Question

Find a polynomial function in standard form that has zeros -2, 3, 2i

Answer 1

If it has a zero at those points, then we can say that in factored form, it has a term that is zero at that point.

That is, if a, b, and c are zeroes, we can say a factored form of it is:
(x-a)(x-b)(x-c) = 0

Then we can distribute this out into standard form.

Answer 2

so a being -2, b being 3, and c being 2i?

Answer 3

Ignore the "= 0" part. Not sure why I put it there.
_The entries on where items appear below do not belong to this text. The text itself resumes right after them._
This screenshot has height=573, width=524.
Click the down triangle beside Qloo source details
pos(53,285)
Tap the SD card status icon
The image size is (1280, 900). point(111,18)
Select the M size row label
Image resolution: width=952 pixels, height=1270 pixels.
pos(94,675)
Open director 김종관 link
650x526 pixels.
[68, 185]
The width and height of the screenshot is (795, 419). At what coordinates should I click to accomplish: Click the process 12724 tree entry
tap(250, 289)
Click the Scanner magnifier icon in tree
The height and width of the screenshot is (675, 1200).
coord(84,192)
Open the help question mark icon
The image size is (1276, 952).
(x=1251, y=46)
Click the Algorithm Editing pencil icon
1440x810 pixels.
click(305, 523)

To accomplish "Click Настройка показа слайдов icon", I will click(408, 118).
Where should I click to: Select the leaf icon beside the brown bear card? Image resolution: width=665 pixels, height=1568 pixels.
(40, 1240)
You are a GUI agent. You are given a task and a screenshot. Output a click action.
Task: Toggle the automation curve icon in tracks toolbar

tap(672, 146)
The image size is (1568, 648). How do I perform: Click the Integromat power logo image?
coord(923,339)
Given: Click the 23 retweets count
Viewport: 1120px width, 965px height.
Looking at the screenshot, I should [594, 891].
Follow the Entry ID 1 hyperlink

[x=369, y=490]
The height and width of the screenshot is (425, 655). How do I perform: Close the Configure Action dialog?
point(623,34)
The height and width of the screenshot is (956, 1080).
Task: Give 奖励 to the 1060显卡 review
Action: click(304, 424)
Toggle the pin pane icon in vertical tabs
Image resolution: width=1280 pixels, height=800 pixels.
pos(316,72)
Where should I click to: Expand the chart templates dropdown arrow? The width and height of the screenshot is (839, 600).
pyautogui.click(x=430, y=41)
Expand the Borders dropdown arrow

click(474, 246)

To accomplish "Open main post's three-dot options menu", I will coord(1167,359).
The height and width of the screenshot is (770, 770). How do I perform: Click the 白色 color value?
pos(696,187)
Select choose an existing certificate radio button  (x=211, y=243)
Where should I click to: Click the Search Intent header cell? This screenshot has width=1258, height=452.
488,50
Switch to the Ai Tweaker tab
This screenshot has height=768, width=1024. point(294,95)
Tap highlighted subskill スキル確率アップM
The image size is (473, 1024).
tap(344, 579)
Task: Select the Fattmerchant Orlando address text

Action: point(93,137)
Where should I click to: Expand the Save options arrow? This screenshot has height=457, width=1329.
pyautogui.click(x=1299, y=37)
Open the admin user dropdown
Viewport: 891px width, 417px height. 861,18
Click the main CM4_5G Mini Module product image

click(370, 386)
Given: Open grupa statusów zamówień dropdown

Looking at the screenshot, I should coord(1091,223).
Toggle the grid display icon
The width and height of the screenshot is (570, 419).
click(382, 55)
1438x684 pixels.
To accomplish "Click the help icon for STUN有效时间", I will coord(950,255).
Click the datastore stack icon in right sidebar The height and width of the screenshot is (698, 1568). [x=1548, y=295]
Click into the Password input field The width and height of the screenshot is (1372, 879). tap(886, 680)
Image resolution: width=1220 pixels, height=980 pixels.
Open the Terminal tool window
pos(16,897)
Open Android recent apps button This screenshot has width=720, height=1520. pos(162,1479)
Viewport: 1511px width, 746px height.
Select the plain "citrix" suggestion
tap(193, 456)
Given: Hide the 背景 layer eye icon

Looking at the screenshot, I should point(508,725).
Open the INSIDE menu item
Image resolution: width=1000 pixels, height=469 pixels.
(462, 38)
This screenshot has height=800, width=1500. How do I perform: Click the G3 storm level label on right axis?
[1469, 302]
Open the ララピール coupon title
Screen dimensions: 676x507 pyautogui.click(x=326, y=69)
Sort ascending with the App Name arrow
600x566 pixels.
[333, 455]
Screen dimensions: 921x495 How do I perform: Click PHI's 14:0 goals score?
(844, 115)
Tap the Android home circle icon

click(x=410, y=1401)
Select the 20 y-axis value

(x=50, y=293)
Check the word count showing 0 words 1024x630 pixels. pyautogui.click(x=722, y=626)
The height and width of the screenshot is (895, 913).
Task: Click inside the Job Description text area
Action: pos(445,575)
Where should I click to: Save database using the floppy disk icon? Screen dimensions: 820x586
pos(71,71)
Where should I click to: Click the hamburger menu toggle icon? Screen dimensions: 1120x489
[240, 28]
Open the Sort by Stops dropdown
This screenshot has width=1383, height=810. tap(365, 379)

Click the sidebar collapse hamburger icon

But yeah, just plug those in.

Answer 4

The 2i is throwing me off

Answer 5

It's just a number. Just remember that you can't add/subtract real numbers and imaginary numbers, but you can multiply/divide them.

Answer 6

When simplifying, that is.

Answer 7

That's because there's another zero that's the conjugate of 2i

Answer 8

Is the -2i?

Answer 9

So would that be (x+2)(x-3)(x-2i)?

Answer 10

"There's ANOTHER zero" (in addition to 2i) which is the conjugate of 2i. In other words, there's another factor to consider:

(x + 2)(x - 3)(x + 2i)(x - 2i) = 0

Answer 11

That's what I was missing! I knew the i's had to cancel somewhere....Thank you!

Answer 12

Happy to help bro. Good luck with your work.